Only the lines from the one containing "The image size is (369, 277)." through the end of the data are wanted, reproduced exactly and without pictures.

Supplied information:
Content starts
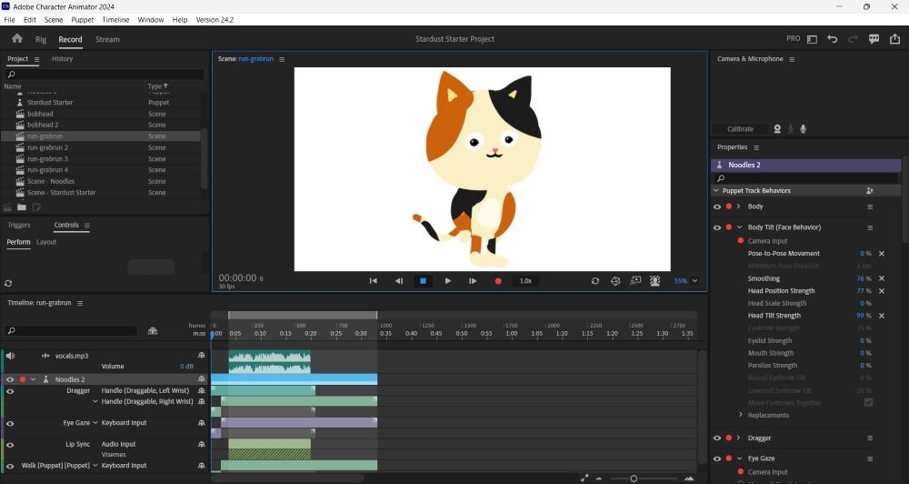Open the Timeline menu
909x484 pixels.
pyautogui.click(x=115, y=19)
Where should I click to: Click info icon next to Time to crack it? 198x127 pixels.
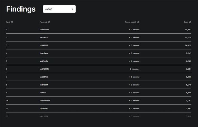(x=138, y=22)
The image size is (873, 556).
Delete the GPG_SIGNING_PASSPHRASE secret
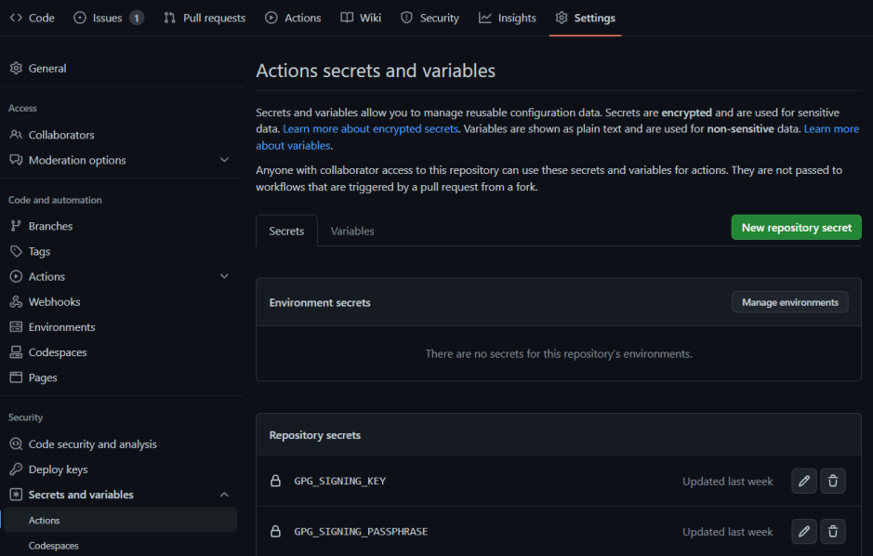coord(832,531)
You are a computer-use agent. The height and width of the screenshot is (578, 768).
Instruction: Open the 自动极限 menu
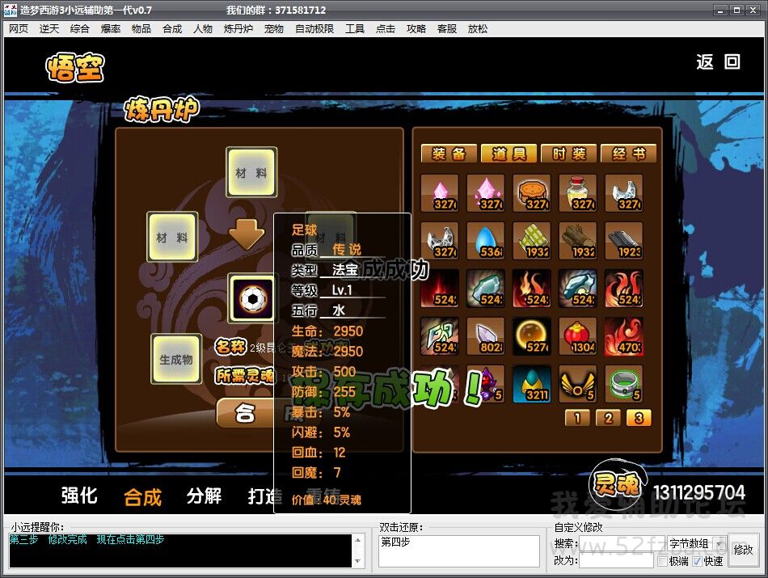(x=314, y=28)

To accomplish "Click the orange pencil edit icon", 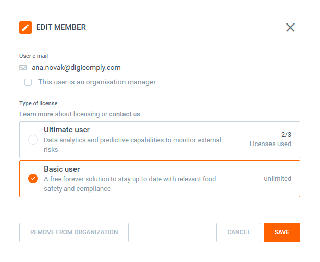I will 26,28.
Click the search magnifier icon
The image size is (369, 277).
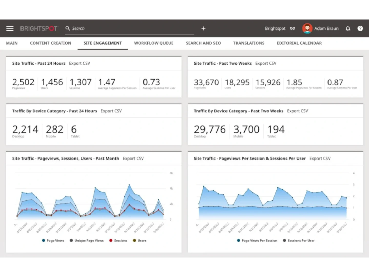click(x=68, y=28)
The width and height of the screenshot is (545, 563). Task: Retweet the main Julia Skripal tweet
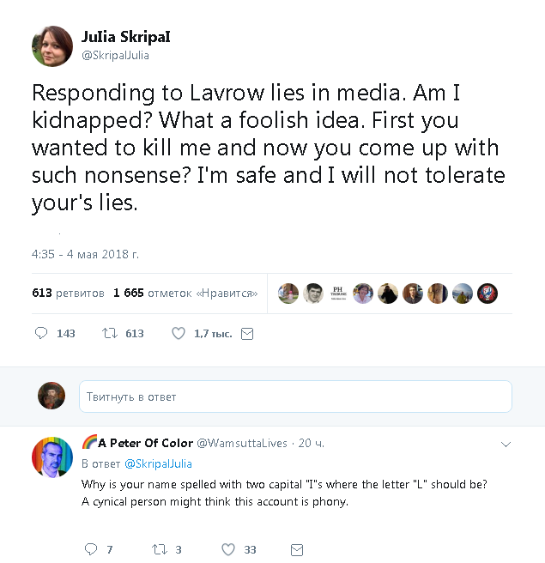(109, 333)
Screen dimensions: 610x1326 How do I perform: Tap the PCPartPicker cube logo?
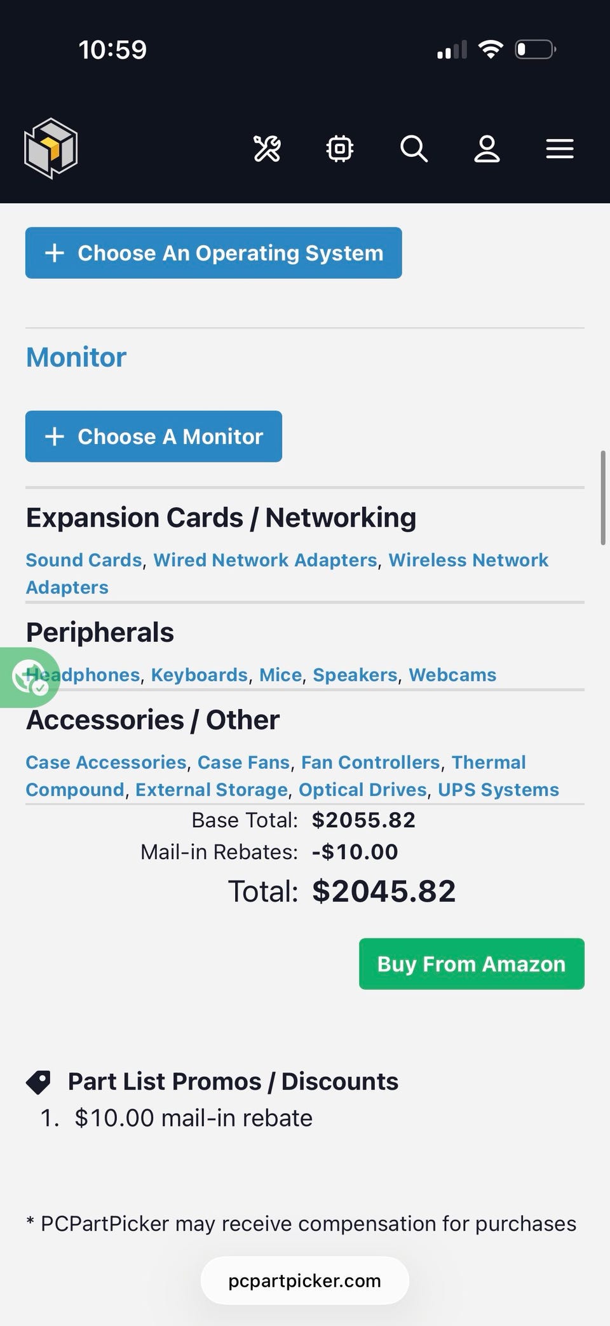(51, 149)
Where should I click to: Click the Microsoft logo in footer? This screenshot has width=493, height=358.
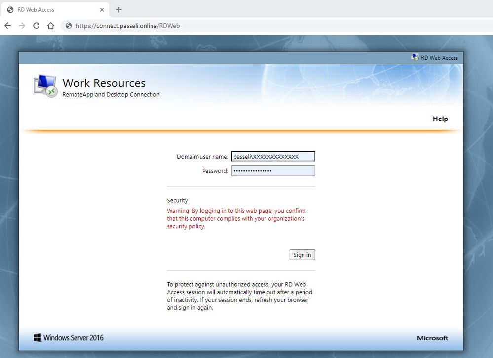(432, 338)
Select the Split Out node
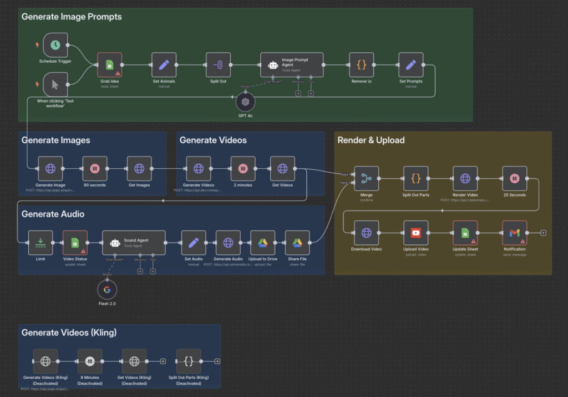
Content ends
Task result:
The image size is (369, 277).
click(x=68, y=28)
The width and height of the screenshot is (545, 563). Task: Retweet the main Julia Skripal tweet
(109, 333)
Screen dimensions: 610x1326 How do I perform: Tap the PCPartPicker cube logo?
(51, 149)
Where should I click to: Click the Microsoft logo in footer? This screenshot has width=493, height=358.
(432, 338)
Select the Split Out node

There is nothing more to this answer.